[Part 1] From Concept to Reality : Project Initiation

"A Coolant Flow Rate and Temperature Modulated Automatic Diffusion Pump Safety Shut-off Relay" or as I call it, "Pete-O-Meter"

It dates back to two weeks ago when I was talking to my PI. Since the diffusion pump has been a trouble maker for a while, the conversation naturally led to the safety features of our diffusion pump. As I have changed the chiller motor few weeks ago, it is uncertain whether the system is reliable under continuous use even though I have test run it for four days straight. 

Then I asked him, just out of curiosity, what will happen in case the chiller fails and the diffusion pump continuous to heat up? Now, we are not sure if the diffusion pump is thermally protected. That is, if any kind of safety relay exists. Due to this uncertainty, a great concern is brewing over a continuous use of the diffusion pump. The consequence of failure of pump is deadly explosion.

Be that as it may, should I put myself in a constant danger of the pump failing and a potential say-goodbye to all my friends or do something about it to fix the problem. The small project, therefore, has begun as a part of my motivation to stop this madness and fix things once and for all.

The project is simple, yet complicated in its core as it requires knowledge in, computer science, mechanical engineering, and electrical engineering. I started to draw a blue print and an electric schematic for what may be the most expensive flow meter ever.

Now the picture below shows up the electric schematic of a Coolant Flow Rate and Temperature Modulated Automatic Diffusion Pump Safety Shut-off Relay, which I will simply call from now on as, "Peteometer" (Pete-O-Meter). 


The brain of the Peteometer is a Parallax BS2pe Microcontroller chip which provides a very simple interface yet very powerful in its customizability and reliability. It is interfaced with the physical flow meter (the one from my previous blog posts about the Opti-Temp Chiller) using two photo transistors coupled with one 650nm diode laser and a infrared LED. In addition, a separate thermocouple module will be connected to the microcontroller which then will be used to directly measure the temperature of the water.

As you can see Pin 15 through Pin 8 are reserved for the 2 consecutive 7-segment display which will display both the temperature reading and the flow rate. Now, some may wonder why I am only using 8 pins for two 7-segment displays, one of which requires at least 9 separate pins, it is one of electricians trick that if I pair up corresponding cathodes from each segment display and hook them up using regular pin assignment to microcontroller pins with two anodes assigned to different pins, say pin A and pin B, then I can selectively choose which segment display to be excited by letting the microcontroller ground only one of the anode (A or B). Therefore reducing the number of required pins from 18 to 10. 

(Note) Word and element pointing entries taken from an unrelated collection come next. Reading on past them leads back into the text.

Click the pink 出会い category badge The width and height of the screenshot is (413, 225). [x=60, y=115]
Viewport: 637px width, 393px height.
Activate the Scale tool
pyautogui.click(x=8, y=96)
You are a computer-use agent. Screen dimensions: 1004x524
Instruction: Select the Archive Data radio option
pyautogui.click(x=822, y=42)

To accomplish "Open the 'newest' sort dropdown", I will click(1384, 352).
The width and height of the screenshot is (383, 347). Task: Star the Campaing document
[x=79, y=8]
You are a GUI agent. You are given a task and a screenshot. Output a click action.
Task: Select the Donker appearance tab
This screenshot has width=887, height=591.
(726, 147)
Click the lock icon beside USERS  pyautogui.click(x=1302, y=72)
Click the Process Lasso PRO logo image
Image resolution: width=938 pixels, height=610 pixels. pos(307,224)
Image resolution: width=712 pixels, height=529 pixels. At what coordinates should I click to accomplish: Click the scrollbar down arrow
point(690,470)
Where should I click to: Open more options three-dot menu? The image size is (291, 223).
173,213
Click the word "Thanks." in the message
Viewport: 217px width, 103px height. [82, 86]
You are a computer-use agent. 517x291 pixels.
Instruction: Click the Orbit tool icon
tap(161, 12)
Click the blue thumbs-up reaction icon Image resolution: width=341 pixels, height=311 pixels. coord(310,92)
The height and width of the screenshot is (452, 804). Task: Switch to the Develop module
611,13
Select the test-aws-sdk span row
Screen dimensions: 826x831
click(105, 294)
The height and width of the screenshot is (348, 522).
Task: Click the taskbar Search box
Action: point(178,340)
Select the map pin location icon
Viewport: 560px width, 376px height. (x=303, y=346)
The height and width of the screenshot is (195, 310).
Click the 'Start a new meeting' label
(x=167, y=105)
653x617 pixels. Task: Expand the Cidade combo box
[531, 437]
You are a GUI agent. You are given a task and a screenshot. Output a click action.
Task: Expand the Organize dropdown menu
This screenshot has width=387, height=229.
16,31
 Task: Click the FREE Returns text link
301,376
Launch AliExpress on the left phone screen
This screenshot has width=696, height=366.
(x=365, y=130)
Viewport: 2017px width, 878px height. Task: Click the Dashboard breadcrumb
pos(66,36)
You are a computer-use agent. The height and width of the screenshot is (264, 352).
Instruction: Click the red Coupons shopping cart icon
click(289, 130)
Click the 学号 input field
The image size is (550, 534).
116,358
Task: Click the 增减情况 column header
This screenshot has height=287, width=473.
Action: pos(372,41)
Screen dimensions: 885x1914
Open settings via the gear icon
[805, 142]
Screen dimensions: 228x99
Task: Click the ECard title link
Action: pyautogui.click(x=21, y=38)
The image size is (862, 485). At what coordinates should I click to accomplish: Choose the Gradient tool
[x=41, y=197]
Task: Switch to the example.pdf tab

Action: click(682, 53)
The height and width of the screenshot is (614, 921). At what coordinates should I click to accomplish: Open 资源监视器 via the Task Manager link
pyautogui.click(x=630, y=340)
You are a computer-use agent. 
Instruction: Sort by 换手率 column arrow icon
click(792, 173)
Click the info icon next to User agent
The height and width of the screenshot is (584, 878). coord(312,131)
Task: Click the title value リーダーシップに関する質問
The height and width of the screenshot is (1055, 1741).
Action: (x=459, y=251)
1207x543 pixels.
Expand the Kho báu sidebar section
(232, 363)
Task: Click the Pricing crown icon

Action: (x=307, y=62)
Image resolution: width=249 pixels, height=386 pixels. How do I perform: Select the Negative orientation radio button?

That's that and moving on to the relay circuit. The relay is mechanical enclosed in a plastic cover about a size of kidney beans. Since the diffusion pump master relay uses 125VAC 0.150A power, I had to make sure that the relay is capable of switching on/off this amount of power ratings. The relay chip is bought from a Radioshack and is rated at 125VAC Max, 500mA.

The coil in the relay is not directly excited by the microcontroller pin as I realized that the power requirement of the coil barely meets what the microcontroller can provide. I got around this problem by using a transistor linking an independent high voltage source to the coil where a base of the transistor is set to be triggered by the microcontroller. Therefore, I can still tell the microcontroller when to turn on the relay but I the energy required to turn it on is drawn from a separate energy source. An additional capacitor that is connected in parallel with the coil is to stabilize the voltage across the coil since I noticed a fluctuating voltage from a prototype development stage.

Now, moving on to the phototransistor. The principle of getting light measurements from any phototransistors in general utilizes a typical RC circuit design where the resistor is replaced by a phototransistor. As incoming light excites a phototransistor, the so-created reverse current from the phototransistor prevents how fast a capacitor drains a charge once an external voltage potential is removed. Therefore, if we measure the RC time of the circuit, the result reflects the amount of photons that hit the transistor at the time of measurement. (This is a very crude explanation, but works.) The sensitivity of light measurement depends on the value of capacitance coupled with a phototransistor. Notice that I'm using two capacitors with different capacitance values. The phototransistor monitoring the diode laser beam needs not be very sensitive since the power output from the laser is already pretty decent for this purpose (0.5mW).

The thermocouple module is pretty much all fully built as I'm simply going to buy a ready-to-go module from Parallax, Inc. So nothing really go through there. Although one thing about the types of thermocouple wires, the thing is the microcontroller can be programmed for a specific type of thermocouple. Therefore, it really comes down to which thermocouple table is the easiest to put into the program. I am yet to know, but we will see as I progress.